2. Strategic Updates and Business Highlights
- Operational Focus: Emphasis on resetting the foundation of the business, modernizing processes, and improving inventory management.
- Proprietary Brands: Continued investment in proprietary brands, with juniors showing an 8% growth in Q4.
- Customer Engagement: Positive trends in re-engaging Kohl's card customers, improving from mid-teens declines to mid-single digits.
- New Initiatives: Launch of the “By Kohl's” campaign to enhance the visibility of proprietary brands and drive customer loyalty.
- Omnichannel Experience: Investments in improving the shopping experience across digital and physical platforms, including enhanced inventory management and promotional strategies.
3. Forward Guidance and Outlook
- 2026 Expectations:
- Net sales and comparable sales projected to decline 2% to flat.
- Operating margins expected between 2.8% and 3.4%.
- Earnings per share forecasted between $1.00 and $1.60.
- Other revenue anticipated to decrease by 4% to 6%.
- Q1 Guidance: Comparable sales expected to be down low single digits.
4. Bad News, Challenges, or Points of Concern
- Sales Declines: Continued decline in comparable sales and transactions, particularly in-store, raises concerns about customer engagement.
- Weather Impact: Severe winter weather negatively affected sales, particularly in January.
- Inventory Management Issues: Past missteps in inventory allocation led to missed sales opportunities, particularly in seasonal categories.
- Consumer Behavior: Low- to middle-income customers remain under financial pressure, impacting discretionary spending.
- Credit Revenue: Expected decline in Other Revenue due to lower accounts receivable balances, which could lag behind sales performance.
5. Notable Q&A Insights
- Marketing Strategy: The “By Kohl's” campaign aims to enhance the visibility of proprietary brands and drive traffic.
- Kohl's Cardholder Performance: Improvement in Kohl's cardholder performance is expected to continue, with initiatives focused on restoring trip assurance and enhancing value.

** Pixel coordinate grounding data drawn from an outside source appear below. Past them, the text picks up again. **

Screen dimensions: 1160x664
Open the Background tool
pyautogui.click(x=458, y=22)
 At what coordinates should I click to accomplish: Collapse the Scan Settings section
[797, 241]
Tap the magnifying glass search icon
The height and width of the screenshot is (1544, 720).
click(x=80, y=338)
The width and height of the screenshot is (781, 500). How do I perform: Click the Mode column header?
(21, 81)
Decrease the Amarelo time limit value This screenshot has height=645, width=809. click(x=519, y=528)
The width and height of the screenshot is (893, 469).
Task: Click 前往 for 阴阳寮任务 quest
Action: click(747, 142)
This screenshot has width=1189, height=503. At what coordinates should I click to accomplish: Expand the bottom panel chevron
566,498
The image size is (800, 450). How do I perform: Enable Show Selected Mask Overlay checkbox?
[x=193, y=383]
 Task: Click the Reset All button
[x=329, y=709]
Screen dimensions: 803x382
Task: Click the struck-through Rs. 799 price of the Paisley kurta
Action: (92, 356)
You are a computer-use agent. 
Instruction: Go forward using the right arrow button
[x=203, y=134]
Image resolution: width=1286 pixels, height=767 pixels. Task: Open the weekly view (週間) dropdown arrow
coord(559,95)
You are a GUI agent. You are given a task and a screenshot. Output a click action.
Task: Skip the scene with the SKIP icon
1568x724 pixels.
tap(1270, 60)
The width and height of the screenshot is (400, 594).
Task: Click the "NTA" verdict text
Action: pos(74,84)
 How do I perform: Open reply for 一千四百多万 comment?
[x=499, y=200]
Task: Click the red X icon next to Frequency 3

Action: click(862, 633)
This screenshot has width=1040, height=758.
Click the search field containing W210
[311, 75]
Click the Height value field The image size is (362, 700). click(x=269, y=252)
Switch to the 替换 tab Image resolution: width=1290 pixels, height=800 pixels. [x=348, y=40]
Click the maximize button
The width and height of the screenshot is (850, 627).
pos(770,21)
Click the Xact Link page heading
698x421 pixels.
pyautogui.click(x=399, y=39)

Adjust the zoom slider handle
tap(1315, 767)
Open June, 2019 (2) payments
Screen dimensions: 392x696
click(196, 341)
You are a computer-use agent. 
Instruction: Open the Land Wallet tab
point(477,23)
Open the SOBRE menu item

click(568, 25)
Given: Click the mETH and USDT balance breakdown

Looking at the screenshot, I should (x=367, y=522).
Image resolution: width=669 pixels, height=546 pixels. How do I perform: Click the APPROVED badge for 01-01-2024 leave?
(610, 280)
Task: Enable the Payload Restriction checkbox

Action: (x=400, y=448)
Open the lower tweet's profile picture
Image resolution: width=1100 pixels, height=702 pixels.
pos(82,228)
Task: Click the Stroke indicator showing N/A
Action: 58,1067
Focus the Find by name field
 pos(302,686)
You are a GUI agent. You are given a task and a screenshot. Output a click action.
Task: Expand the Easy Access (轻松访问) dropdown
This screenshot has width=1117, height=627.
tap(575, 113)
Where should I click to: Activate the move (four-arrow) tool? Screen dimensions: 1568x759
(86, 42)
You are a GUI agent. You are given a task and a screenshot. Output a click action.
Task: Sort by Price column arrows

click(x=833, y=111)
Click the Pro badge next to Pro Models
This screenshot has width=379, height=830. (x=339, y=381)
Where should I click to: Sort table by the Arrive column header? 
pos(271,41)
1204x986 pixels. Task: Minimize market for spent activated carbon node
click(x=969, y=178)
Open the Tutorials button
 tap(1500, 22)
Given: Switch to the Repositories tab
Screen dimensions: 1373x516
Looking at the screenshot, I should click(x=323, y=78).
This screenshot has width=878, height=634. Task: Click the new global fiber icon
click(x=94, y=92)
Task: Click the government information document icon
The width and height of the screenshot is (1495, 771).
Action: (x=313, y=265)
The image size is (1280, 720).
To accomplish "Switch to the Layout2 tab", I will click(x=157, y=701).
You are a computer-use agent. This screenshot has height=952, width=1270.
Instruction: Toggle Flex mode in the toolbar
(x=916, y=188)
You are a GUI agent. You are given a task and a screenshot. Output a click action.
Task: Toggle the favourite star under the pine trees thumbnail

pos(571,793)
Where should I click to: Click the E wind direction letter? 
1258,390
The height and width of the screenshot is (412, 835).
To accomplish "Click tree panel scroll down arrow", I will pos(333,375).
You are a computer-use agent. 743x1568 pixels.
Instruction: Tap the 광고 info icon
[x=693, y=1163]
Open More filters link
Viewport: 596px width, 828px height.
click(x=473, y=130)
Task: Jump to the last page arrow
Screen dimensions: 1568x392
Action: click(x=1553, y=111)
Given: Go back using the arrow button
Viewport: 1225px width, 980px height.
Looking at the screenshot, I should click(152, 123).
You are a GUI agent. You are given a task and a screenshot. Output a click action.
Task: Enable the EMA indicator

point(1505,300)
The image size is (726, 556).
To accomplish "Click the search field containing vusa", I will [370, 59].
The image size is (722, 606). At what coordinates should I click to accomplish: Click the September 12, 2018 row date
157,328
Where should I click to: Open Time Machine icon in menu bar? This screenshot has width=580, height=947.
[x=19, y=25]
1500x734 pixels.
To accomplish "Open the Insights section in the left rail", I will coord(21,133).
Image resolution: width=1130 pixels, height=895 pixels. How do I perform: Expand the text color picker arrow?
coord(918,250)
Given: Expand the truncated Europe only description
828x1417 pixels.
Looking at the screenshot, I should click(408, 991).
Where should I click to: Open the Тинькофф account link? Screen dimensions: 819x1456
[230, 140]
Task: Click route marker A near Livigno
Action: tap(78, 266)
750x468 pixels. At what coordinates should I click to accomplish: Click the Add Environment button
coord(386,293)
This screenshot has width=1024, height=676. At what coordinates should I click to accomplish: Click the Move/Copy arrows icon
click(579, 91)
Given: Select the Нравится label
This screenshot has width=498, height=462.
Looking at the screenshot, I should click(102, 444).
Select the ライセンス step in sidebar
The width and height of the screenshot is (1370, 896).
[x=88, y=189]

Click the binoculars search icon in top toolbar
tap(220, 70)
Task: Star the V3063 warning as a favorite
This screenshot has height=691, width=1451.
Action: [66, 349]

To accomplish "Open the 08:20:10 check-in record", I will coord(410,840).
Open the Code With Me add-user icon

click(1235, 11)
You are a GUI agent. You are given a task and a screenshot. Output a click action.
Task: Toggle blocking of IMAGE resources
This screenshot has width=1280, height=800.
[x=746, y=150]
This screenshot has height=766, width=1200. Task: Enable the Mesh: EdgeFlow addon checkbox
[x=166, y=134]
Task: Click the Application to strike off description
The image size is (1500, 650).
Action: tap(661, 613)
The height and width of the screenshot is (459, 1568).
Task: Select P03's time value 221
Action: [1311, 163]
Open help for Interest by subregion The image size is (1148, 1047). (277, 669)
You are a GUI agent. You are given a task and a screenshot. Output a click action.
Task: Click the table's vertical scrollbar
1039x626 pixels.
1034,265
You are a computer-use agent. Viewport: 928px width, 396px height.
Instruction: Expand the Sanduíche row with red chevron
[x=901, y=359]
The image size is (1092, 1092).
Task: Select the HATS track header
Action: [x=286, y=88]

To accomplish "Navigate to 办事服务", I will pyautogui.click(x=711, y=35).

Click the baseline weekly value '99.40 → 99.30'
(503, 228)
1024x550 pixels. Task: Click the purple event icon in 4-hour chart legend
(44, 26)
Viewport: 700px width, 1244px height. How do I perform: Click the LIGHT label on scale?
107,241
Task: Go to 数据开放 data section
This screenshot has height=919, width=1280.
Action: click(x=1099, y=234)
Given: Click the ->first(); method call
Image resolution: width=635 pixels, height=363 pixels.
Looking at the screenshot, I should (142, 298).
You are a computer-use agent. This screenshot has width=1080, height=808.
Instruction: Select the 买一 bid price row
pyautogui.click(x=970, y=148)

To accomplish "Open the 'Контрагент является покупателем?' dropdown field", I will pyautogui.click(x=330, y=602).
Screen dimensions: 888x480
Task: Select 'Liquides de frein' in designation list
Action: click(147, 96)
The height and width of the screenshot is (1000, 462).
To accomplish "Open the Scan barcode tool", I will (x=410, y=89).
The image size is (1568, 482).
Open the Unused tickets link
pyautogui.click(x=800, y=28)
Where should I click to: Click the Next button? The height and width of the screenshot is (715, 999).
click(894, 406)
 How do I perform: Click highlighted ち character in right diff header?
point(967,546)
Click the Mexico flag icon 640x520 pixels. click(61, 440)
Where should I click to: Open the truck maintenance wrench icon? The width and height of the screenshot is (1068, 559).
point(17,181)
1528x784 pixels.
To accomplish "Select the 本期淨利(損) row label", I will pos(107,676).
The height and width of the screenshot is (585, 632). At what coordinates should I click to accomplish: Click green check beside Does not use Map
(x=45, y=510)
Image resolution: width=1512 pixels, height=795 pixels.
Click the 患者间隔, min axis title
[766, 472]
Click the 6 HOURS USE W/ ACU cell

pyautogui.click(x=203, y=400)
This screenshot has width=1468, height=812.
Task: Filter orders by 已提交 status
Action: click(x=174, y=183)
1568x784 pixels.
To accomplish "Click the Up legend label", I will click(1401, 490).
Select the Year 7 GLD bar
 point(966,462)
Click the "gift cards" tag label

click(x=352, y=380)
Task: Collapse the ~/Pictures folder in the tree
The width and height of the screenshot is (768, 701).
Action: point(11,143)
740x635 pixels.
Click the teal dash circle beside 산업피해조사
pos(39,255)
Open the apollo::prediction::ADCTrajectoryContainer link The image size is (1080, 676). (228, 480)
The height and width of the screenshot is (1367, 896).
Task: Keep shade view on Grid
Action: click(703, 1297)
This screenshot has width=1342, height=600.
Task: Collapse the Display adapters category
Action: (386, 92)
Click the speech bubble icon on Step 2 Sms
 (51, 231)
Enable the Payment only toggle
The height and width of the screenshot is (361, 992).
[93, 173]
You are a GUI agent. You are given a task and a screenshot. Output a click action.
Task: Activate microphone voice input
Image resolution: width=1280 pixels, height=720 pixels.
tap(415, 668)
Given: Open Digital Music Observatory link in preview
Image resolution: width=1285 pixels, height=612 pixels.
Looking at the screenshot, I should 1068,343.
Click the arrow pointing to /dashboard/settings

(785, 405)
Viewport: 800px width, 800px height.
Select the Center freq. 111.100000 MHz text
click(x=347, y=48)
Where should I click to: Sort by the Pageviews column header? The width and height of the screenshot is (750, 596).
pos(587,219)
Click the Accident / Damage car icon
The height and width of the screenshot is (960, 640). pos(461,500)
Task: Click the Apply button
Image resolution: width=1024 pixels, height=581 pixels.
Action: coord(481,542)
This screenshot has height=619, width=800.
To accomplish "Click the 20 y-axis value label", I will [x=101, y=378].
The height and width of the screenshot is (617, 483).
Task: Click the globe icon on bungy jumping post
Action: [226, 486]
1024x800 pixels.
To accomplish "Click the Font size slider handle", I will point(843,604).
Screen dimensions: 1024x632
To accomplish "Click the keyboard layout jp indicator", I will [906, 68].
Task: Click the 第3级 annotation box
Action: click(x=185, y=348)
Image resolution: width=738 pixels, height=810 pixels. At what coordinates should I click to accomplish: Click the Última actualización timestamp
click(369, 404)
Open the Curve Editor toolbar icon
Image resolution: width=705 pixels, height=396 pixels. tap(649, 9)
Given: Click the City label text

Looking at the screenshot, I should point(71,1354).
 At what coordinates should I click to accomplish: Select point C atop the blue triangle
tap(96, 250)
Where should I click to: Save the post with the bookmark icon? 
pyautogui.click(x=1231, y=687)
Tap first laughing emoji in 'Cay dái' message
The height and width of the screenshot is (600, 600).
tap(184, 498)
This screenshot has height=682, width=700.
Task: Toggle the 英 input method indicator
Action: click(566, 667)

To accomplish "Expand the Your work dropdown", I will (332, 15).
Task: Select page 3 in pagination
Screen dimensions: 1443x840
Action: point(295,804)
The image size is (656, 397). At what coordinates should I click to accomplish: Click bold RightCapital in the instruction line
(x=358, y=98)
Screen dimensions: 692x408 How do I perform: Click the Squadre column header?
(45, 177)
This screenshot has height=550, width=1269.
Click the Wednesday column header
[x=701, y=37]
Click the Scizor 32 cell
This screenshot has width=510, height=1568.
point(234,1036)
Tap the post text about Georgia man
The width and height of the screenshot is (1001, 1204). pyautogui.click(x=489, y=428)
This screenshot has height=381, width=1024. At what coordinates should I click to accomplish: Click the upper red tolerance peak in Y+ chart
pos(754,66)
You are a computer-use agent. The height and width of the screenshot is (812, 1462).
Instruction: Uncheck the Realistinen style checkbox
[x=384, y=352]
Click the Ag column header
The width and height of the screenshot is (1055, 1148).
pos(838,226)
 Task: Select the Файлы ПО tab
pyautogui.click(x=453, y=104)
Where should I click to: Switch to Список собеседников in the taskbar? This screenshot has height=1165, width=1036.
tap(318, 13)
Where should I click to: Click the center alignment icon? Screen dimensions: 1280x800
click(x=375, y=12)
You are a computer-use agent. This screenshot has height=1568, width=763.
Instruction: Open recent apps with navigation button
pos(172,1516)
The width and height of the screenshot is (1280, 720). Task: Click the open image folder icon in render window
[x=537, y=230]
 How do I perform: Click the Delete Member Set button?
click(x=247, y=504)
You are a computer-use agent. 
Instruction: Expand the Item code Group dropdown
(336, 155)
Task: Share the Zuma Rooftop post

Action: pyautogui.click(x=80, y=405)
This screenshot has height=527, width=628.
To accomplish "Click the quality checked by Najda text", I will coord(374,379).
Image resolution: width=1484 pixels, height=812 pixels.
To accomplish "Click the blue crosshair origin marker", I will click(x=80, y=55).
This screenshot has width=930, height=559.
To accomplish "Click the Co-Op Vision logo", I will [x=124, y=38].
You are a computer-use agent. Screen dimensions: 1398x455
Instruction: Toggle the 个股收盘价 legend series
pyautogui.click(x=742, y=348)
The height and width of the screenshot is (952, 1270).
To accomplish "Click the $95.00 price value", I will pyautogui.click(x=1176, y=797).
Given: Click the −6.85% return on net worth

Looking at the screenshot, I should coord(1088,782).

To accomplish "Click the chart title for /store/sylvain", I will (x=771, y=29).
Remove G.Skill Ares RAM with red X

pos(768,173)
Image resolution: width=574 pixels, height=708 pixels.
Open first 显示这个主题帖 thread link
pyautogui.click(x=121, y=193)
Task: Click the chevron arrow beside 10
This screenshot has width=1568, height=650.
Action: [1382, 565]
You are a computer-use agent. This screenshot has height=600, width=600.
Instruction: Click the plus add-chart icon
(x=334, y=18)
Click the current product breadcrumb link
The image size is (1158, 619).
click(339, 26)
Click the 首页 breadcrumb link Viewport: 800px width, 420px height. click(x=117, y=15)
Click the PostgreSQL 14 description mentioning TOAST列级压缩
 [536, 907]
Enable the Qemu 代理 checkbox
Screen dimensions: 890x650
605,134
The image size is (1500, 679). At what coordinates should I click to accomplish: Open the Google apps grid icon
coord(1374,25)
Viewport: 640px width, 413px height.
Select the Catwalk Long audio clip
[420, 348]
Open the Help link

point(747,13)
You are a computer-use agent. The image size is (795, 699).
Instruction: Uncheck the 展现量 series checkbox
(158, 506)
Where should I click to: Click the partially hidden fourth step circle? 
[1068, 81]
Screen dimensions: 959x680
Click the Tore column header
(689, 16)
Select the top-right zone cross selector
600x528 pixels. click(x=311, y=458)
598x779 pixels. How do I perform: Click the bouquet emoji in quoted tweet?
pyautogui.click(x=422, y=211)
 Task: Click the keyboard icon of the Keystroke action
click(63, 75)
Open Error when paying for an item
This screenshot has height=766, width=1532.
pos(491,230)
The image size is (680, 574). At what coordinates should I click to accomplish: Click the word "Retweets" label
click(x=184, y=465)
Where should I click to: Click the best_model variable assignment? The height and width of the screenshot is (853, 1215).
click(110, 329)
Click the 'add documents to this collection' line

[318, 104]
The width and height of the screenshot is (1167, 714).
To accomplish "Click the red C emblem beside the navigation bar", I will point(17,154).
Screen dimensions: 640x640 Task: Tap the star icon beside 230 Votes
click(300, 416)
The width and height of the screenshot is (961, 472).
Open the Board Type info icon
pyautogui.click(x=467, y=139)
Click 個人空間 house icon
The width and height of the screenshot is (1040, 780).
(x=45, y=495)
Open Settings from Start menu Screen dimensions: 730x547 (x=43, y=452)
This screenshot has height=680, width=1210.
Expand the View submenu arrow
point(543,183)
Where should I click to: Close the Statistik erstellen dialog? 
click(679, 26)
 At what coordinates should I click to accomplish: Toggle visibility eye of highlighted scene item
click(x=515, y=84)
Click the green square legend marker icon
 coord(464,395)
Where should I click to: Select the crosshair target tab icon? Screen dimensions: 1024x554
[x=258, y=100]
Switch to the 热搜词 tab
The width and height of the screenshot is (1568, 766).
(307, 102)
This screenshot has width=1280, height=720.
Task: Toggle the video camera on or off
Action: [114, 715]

- Footwear and Active Categories: Expected to lag in the first half of the year but anticipated to improve in the back half as new innovations are introduced.
- Store Strategy: No major changes to the store base are planned; focus will be on optimizing existing stores and enhancing productivity.
- Challenges Ahead: The management remains cautious about the macroeconomic environment and its potential impact on sales and customer behavior.
This summary encapsulates the key takeaways from the earnings call, highlighting both the progress made and the challenges faced by Kohl's Corporation as it navigates a complex retail landscape.